[Lines taken from a collection]
□ □ □ □ □
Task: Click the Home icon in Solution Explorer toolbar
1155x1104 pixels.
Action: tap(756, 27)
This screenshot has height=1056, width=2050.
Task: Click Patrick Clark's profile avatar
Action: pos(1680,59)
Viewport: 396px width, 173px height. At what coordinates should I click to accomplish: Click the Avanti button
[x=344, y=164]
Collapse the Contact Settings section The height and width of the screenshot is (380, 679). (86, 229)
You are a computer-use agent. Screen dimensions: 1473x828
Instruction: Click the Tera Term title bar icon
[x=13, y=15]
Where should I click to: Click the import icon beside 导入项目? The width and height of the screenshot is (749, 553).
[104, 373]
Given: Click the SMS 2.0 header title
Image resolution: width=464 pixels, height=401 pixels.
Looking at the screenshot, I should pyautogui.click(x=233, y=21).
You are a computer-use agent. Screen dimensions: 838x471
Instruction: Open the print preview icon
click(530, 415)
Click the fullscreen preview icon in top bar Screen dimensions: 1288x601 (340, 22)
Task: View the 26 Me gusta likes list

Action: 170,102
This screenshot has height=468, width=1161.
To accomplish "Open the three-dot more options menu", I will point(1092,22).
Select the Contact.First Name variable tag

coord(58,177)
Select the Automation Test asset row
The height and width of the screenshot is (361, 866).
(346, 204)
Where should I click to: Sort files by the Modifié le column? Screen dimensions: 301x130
□ □ □ □ □
Given exercise – Put these lines into a Markdown table with a Row column for the number and a Line column for the text. Leave out the blank lines.

Response –
| Row | Line |
|---|---|
| 1 | Task: Click the Home icon in Solution Explorer toolbar |
| 2 | 1155x1104 pixels. |
| 3 | Action: tap(756, 27) |
| 4 | This screenshot has height=1056, width=2050. |
| 5 | Task: Click Patrick Clark's profile avatar |
| 6 | Action: pos(1680,59) |
| 7 | Viewport: 396px width, 173px height. At what coordinates should I click to accomplish: Click the Avanti button |
| 8 | [x=344, y=164] |
| 9 | Collapse the Contact Settings section The height and width of the screenshot is (380, 679). (86, 229) |
| 10 | You are a computer-use agent. Screen dimensions: 1473x828 |
| 11 | Instruction: Click the Tera Term title bar icon |
| 12 | [x=13, y=15] |
| 13 | Where should I click to: Click the import icon beside 导入项目? The width and height of the screenshot is (749, 553). |
| 14 | [104, 373] |
| 15 | Given: Click the SMS 2.0 header title |
| 16 | Image resolution: width=464 pixels, height=401 pixels. |
| 17 | Looking at the screenshot, I should pyautogui.click(x=233, y=21). |
| 18 | You are a computer-use agent. Screen dimensions: 838x471 |
| 19 | Instruction: Open the print preview icon |
| 20 | click(530, 415) |
| 21 | Click the fullscreen preview icon in top bar Screen dimensions: 1288x601 (340, 22) |
| 22 | Task: View the 26 Me gusta likes list |
| 23 | Action: 170,102 |
| 24 | This screenshot has height=468, width=1161. |
| 25 | To accomplish "Open the three-dot more options menu", I will point(1092,22). |
| 26 | Select the Contact.First Name variable tag |
| 27 | coord(58,177) |
| 28 | Select the Automation Test asset row |
| 29 | The height and width of the screenshot is (361, 866). |
| 30 | (346, 204) |
| 31 | Where should I click to: Sort files by the Modifié le column? Screen dimensions: 301x130 |